Phase 2 — Dependency and CVE Scanning
We then analysed repositories and dependency graphs to identify known vulnerability exposure.
For each server, we:
- enumerated dependencies
- mapped them to known CVEs and advisories
- tracked counts and worst-case severity
- recorded package footprint where available
The output is a server-level view of dependency risk — something that doesn't exist in standard vulnerability databases, which index packages, not deployable tools. The live index currently covers over 6,000 servers.
What the Index Shows
The CVE registry returns entries sorted by CVE count by default. Some examples from the upper end of the distribution, described by category:
- A multi-agent framework for orchestrating AI pipelines — 103 known vulnerabilities in its dependency tree, 4 rated critical. The high count is largely attributable to transitive dependencies from pulling in a broad AI ecosystem. This server is well-maintained; the vulnerabilities are in its supply chain, not its own code.
- A console automation server that exposes shell command execution to agents — 65 known vulnerabilities, worst severity critical.
- A developer CLI management server — 47 known vulnerabilities, worst severity critical.
- An infrastructure configuration server used for network operations — 46 known vulnerabilities, worst severity critical.

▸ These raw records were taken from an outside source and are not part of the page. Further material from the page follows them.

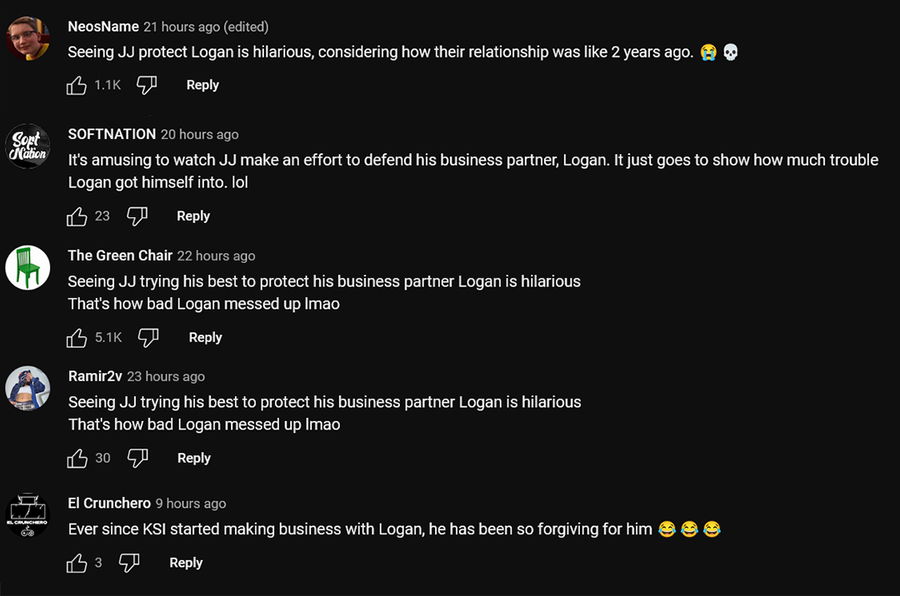Image resolution: width=900 pixels, height=596 pixels.
Task: Open The Green Chair channel name link
Action: click(x=120, y=256)
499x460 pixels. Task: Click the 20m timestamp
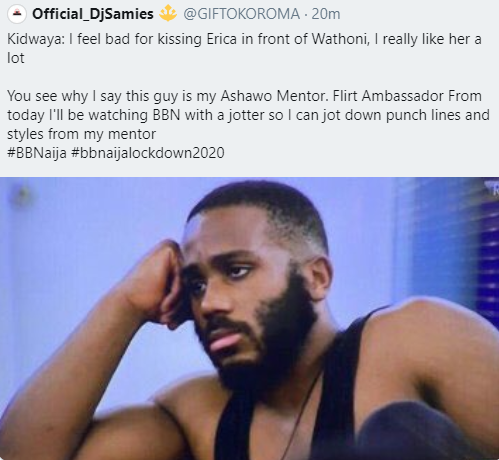[326, 14]
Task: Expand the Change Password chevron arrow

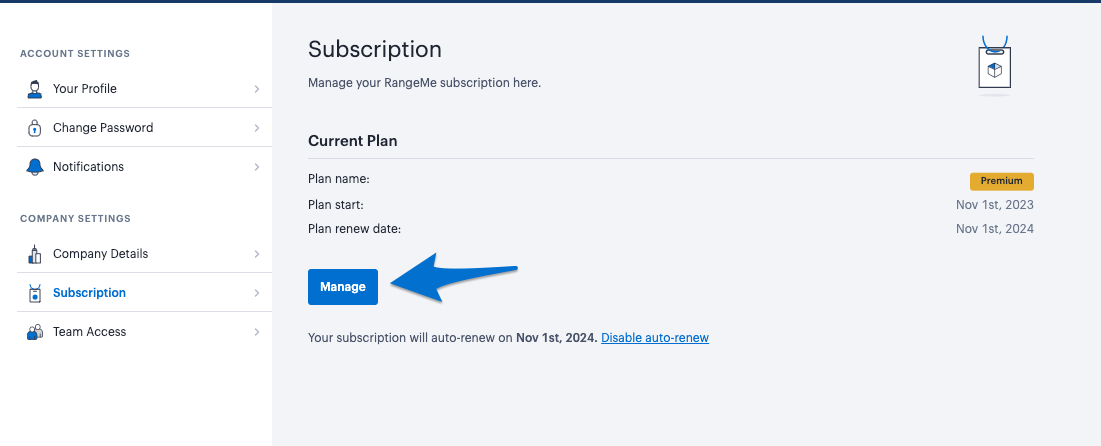Action: point(257,128)
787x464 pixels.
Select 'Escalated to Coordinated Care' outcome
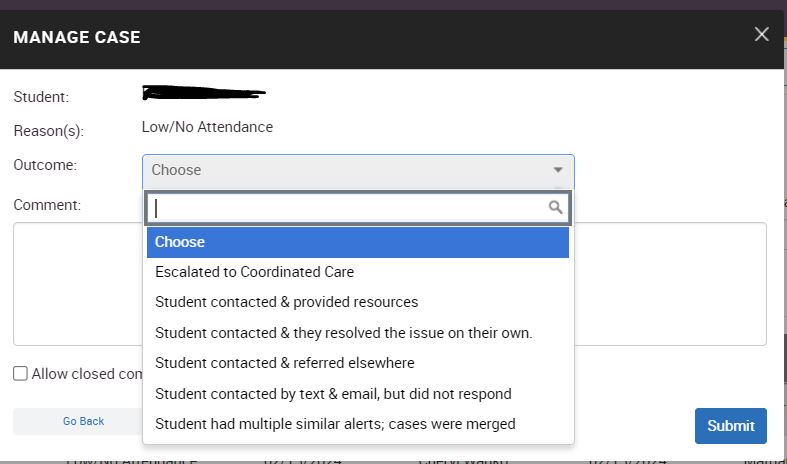coord(255,272)
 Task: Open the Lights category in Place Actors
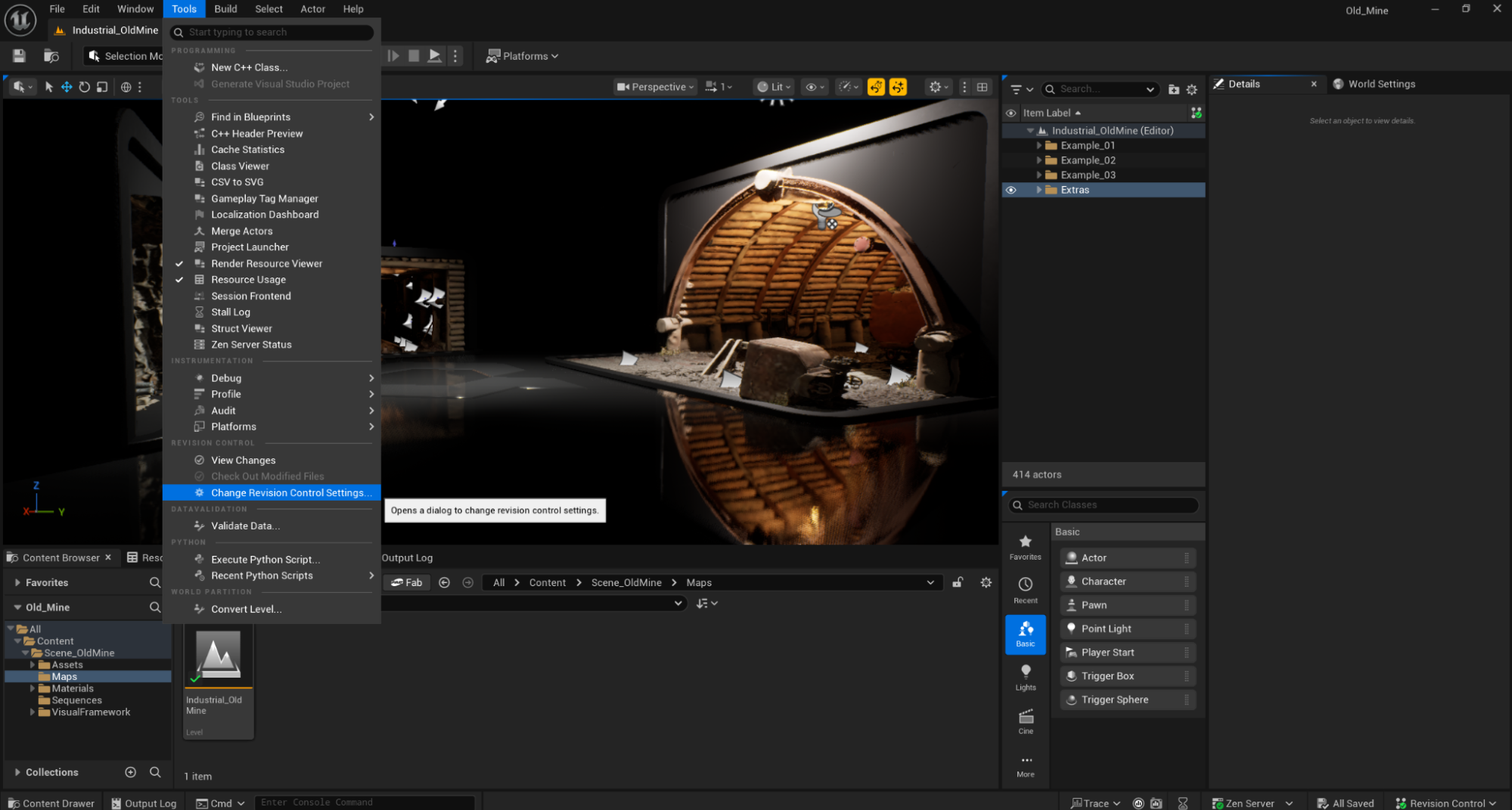[1025, 677]
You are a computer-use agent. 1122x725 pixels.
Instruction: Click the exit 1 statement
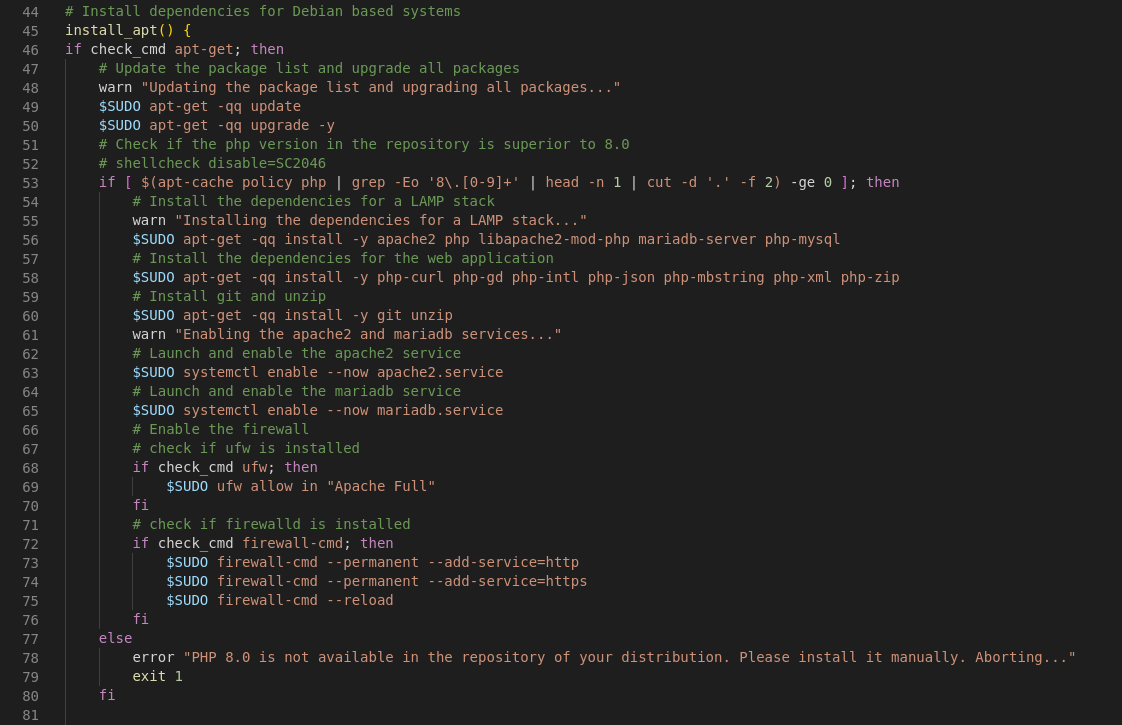click(157, 676)
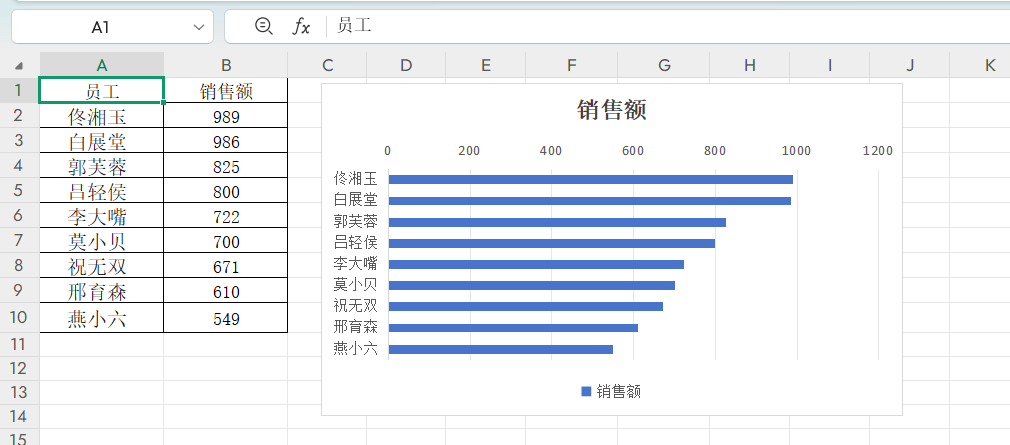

These examples come from the first page of results. The full index is queryable at mistaike.ai/cve-registry.
What Stood Out
Several patterns emerged from the data.
Dependency risk is widespread. A meaningful portion of MCP servers carry known vulnerabilities through their dependency trees. In some cases, individual servers accumulate dozens or more CVEs — often through transitive dependencies rather than direct code. The multi-agent framework example above is a good illustration: the author's code isn't the problem; the problem is what it depends on, and what those dependencies depend on.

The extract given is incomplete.